**Zu lesender Auszug**.
⟨

Schon den Opener "Kartoffelstampf" prägen Ungeduld und Hast. Die Gitarre erfüllt einen rein sägend-unterbrechenden Zweck. Sie oszilliert in Verfremdung, dient mehr als hochfrequentes Warnsignal als als Instrument. Dazu trommelt Drummer, als sitze ihm der Leibhaftige im Nacken. Ruhe findet sich hier zu keiner Sekunde. Die Repetition in der Bassline dient nur dazu, all das Chaos noch weiter in Gehirnwindungen zu pressen.

An solchen Bassläufen zeigt sich die Nähe Cameras zum Post Punk. Das eingängige "A2" klingt nach der Schnittmenge aus wummerndem Techno und 80s Revival-Act. Die Gitarre übernimmt den Lead, suhlt sich in all dem Platz, den ihr das rhythmische Skelett zusichert. Ihre Schlussnote zieht sich genüsslich in die Leere, als wolle sie ein Statement setzen. "Freundschaft" wagt sich noch weiter in New-wavige Gefilde vor. Die Drums sind super simpel gehalten, die Gitarre hallt in vergleichsweise leeren Raum herein.

⟩

**Arbeitsanweisungen**.
**A.** Welcher Musikrichtung steht Camera laut der Albumbesprechung aufgrund der Bassläufe nahe?
**B.** Führen Sie die Albumbesprechung nach ihrem letzten Satz mit einigen weiteren Sätzen im gleichen Stil fort.
Die nachstehenden Daten spielen hierfür keine Rolle.

**Angezeigte Daten**.
⟨

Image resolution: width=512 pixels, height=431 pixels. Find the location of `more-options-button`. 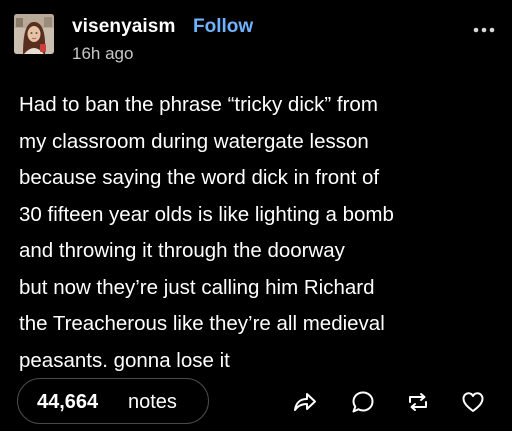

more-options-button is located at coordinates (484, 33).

⟩
⟨

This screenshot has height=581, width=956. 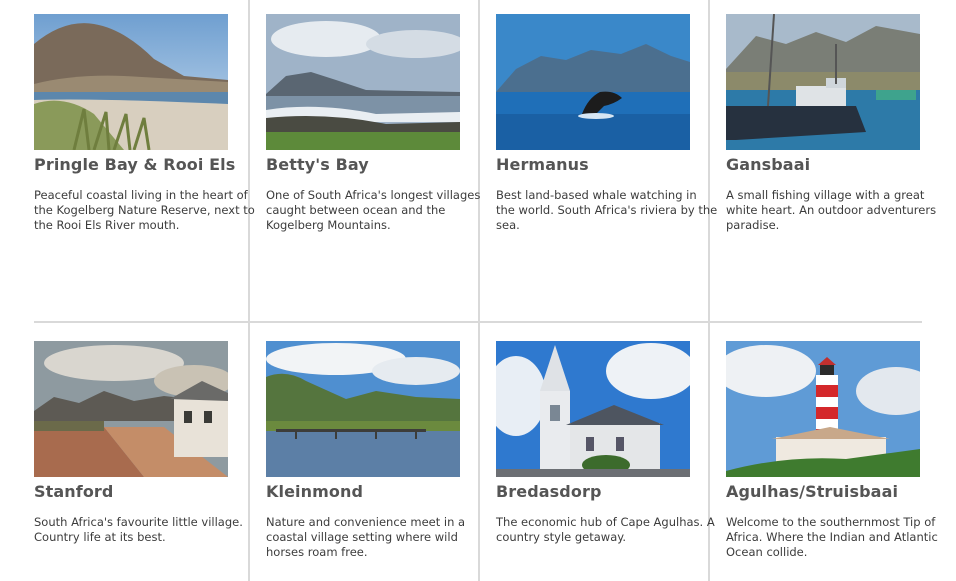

⟩

**Ergebnisse je Aufgabe**.
**A.** Dem Post Punk.

**B.**
Wie es hingegen aussieht, wenn der Song dem Beat geopfert wird, demonstrieren Camera mit "El Ley" vorzüglich. Immer weiter und weiter prescht das Schlagzeug voran, unterstützt von bewusstseinsbenebelnden Synthesizern, die erbarmungslos zirkulieren. Erinnerungen an Tangerine Dream werden wach, während sich mein gesamter Körper dem Beat ergibt. Hier ist sein Gebiet, ich bin bloßer Gast. Willenlos lasse ich mich von ihm treiben.

Erst "Schmwarf" erweckt mich aus meiner Trance. Elektronisch verfremdet begegnet mir eine dünne Stimme, kaum noch menschlich. Es fühlt sich wie ein dunkler Albtraum an, gemastert von Console. Hier wird nicht auf der Gitarre gespielt. Nein. Die Gitarre dient hier als pures Folterinstrument, unnatürlich hoch und ohrenzerfetzend. Der Song an sich ist mehr eine Anzahl an Songfragmenten denn ein kohärentes Werk. Immer wieder wechseln sich musikalische Ideen ab und überlagern sich, während im Hintergrund ein Metronom unbarmherzig den Takt angibt.

Doch der Referenzrahmen auf "Prosthuman", dem vielleicht besten Albumnamen des Jahres, beschränkt sich nicht auf Krautrock und Post Punk. "Alar Alar" exerziert eine Art Dub auf Speed, das zerfahrene "Überall Teilchen / Teilchen Überall" suhlt sich im Progressive Rock. Der "Prosthuman" ist ein vielschichtiges Geschöpf. Nie vorhersehbar und erst recht nie ganz greifbar.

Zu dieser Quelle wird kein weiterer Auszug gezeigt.